• **DOCUMENT PASSAGE**
★ ★ ★
In the last 20 years, we have experienced the closure of the Murdochville plant, the cod moratorium, and the closure of the Gaspésia plant on two occasions, before and after reconstruction. We also suffered the setbacks associated with the Smurfit-Stone plant in New Richmond. Every closure has had an appalling impact on individuals, families and children. First of all, the greatest impact is on jobs. Job sources are limited to three, although now it is more like two, since work opportunities are very limited in the forest industry. As a result, people have to upgrade their skills in order to move into other areas of employment.

When you have been a fisher for 20 years, it is pretty hard to move into the tourism industry and remain in the region. So, we see a lot of former workers leaving the region to go and work in Western Canada, on the North Shore, in Montreal—all over the place. They work in order to qualify for employment insurance, so that they can return to their region. Most of the people I have spoken to tell me that they end up with less money when they have to leave the region to work somewhere else. The main reasons for that are, first of all, travel costs, because they go back home to visit their families regularly, and also the fact that they have to pay rent both at home and outside their region. I regularly have occasion to see the disastrous family environment that this creates. There are suicides, separations, kids who have to be taken out of high school and university, because there is not enough money to meet their needs. We have seen families broken up and their homes repossessed by banking institutions. All of that creates an absolutely miserable environment.

The people who are left here, who do not have an opportunity to go and work somewhere else, are reduced to working at short-term jobs provided by Emploi-Québec every season, where they earn $10, $11 or $12 an hour, or an annual income of $20,000 or $22,000, placing them just slightly above the poverty line.

So, you can imagine the kind of gloomy atmosphere that settles over a region such as ours. Often we ask ourselves why we are unable to recover from this. When the climate turns gloomy after consecutive closures, people feel as though they have hit rock bottom. As a result, it is very difficult, and it takes a very long time to regain a positive spirit and possibly start a new business or invest money—of course, someone who is not earning any money is not able to invest any.

For us, this has been the situation since the cod moratorium, which resulted in the layoff of almost 1,000 people. At the Murdochville plant, it was 700 or 800; at Gaspésia, 600 or 700; and at Smurfit-Stone, 300 or 400. Those are direct jobs that do not include all the indirect jobs.

The population of the Gaspé area is aging. The region is emptying out and, very often, the ones who are leaving are replaced by retirees—former residents of the region who spent 30 years working somewhere else and have come back home. The economy is obviously a little less dynamic when it is supported by retirees.

Those are the comments I wanted to make this morning.

Thank you.

9:55 a.m.

Conservative

The Chair Conservative Rodney Weston

Thank you, Mr. Cousineau.

Mr. Blais, please.

9:55 a.m.

Gérard-Raymond Blais Representative, Municipalité régionale de comté de Bonaventure

Good morning, ladies and gentlemen, members of the Standing Committee on Fisheries and Oceans. I represent the Bonaventure RCM and will be speaking to you today about the situation in the region since fishing quotas were cut, something which is causing great concern among residents.

I am the mayor of a municipality by the name of Saint-Godefroi in the Baie des Chaleurs. For many years now, we have had the sense that we are always on the receiving end of news announced suddenly and bluntly—bad news like cuts to the crab fishing quotas. The two gentlemen that came before me pretty well summarized the situation residents are facing.
★ ★ ★
• **GIVEN TASK A**
Copy the rows from the line containing "Click the 3DMark logo" through the line containing "943x531 pixels. coord(291,370)", both lines included, without changing anything.

• **MATERIAL SHOWN**
★ ★ ★
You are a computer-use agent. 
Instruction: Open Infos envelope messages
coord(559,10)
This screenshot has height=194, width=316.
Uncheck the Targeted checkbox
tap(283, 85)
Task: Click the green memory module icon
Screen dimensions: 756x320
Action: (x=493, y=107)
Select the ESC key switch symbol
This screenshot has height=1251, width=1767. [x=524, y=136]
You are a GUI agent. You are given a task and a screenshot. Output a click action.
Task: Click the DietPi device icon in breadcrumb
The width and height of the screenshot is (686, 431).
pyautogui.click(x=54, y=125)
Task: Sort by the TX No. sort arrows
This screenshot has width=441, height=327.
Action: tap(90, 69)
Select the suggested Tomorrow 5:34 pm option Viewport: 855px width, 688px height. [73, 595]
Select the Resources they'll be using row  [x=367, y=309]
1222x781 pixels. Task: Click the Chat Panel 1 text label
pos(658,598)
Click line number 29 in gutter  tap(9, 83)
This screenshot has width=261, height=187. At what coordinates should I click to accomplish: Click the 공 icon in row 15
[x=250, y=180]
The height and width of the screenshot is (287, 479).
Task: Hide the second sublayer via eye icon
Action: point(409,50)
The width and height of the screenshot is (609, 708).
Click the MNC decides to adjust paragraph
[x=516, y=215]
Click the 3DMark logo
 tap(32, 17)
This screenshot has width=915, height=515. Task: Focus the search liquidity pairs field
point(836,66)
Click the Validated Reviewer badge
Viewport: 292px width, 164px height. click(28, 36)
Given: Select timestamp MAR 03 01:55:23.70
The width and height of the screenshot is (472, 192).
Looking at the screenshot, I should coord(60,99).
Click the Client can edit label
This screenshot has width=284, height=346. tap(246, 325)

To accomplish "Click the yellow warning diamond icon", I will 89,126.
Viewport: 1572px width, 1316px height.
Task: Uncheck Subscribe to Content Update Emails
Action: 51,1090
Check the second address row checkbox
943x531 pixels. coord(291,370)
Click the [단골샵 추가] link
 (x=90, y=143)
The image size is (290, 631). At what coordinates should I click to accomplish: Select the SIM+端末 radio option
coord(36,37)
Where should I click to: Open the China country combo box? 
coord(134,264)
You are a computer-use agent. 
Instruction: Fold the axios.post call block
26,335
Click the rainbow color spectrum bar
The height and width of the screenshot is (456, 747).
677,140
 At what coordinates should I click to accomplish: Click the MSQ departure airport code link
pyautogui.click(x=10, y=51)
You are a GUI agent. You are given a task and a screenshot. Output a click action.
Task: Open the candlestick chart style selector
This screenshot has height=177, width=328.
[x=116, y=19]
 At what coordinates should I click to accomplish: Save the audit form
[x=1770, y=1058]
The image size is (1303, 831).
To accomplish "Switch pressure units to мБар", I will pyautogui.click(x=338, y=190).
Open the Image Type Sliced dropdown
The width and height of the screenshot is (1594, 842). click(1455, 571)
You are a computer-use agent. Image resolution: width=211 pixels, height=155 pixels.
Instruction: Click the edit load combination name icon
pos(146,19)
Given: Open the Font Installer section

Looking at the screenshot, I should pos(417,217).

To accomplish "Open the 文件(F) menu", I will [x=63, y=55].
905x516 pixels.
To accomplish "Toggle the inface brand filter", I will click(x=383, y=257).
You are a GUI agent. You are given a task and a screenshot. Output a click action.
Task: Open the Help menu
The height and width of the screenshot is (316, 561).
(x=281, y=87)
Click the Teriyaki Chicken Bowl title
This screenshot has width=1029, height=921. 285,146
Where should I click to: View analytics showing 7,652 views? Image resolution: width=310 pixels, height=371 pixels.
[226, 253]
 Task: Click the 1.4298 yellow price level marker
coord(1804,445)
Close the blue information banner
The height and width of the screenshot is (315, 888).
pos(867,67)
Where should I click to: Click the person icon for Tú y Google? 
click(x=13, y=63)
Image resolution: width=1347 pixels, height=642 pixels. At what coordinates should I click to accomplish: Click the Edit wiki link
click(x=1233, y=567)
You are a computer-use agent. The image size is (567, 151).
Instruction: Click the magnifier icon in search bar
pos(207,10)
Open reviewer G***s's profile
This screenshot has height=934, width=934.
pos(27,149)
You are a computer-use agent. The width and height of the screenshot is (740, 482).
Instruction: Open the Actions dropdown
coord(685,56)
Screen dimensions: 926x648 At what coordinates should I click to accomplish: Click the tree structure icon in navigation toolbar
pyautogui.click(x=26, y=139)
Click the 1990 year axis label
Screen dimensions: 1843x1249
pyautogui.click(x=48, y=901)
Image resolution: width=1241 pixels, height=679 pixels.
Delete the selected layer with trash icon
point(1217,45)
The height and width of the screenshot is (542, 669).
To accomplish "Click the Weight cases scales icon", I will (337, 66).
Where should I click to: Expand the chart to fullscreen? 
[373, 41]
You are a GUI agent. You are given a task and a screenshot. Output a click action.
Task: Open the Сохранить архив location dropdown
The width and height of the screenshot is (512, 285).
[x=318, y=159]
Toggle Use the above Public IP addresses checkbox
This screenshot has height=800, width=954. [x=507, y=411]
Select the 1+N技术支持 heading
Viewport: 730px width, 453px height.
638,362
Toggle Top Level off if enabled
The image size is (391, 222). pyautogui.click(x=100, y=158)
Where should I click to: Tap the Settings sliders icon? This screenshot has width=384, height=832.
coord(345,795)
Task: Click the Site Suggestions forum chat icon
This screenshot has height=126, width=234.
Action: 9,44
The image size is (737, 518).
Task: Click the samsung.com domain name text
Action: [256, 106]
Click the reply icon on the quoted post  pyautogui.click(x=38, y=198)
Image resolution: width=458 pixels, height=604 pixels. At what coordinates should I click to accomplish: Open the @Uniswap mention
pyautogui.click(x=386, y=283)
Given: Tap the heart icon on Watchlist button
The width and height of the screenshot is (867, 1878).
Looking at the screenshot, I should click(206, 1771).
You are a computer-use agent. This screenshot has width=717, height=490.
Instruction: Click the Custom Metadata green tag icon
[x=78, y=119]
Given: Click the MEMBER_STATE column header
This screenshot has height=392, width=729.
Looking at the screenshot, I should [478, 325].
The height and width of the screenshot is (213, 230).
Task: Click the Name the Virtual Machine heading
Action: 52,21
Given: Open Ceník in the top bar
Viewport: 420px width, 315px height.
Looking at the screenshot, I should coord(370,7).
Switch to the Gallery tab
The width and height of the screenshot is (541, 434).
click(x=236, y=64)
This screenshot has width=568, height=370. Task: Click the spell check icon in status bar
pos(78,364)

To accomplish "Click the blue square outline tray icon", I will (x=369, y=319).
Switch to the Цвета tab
★ ★ ★
• **GIVEN TASK B**
Do these statements agree with the testimony on job losses in the Gaspé region? Answer yes or no for each, quoting the words from the testimony that decide it.
(i) The cod moratorium led to the layoff of almost 1,000 people.
(ii) The short-term jobs from Emploi-Québec pay $15 an hour.
(iii) Mr. Blais is the mayor of Saint-Godefroi.

• **TASK OUTPUT A**
Click the 3DMark logo
 tap(32, 17)
This screenshot has width=915, height=515. Task: Focus the search liquidity pairs field
point(836,66)
Click the Validated Reviewer badge
Viewport: 292px width, 164px height. click(28, 36)
Given: Select timestamp MAR 03 01:55:23.70
The width and height of the screenshot is (472, 192).
Looking at the screenshot, I should coord(60,99).
Click the Client can edit label
This screenshot has width=284, height=346. tap(246, 325)

To accomplish "Click the yellow warning diamond icon", I will 89,126.
Viewport: 1572px width, 1316px height.
Task: Uncheck Subscribe to Content Update Emails
Action: 51,1090
Check the second address row checkbox
943x531 pixels. coord(291,370)

• **TASK OUTPUT B**
(i) Yes: "the cod moratorium, which resulted in the layoff of almost 1,000 people"
(ii) No: "where they earn $10, $11 or $12 an hour"
(iii) Yes: "I am the mayor of a municipality by the name of Saint-Godefroi"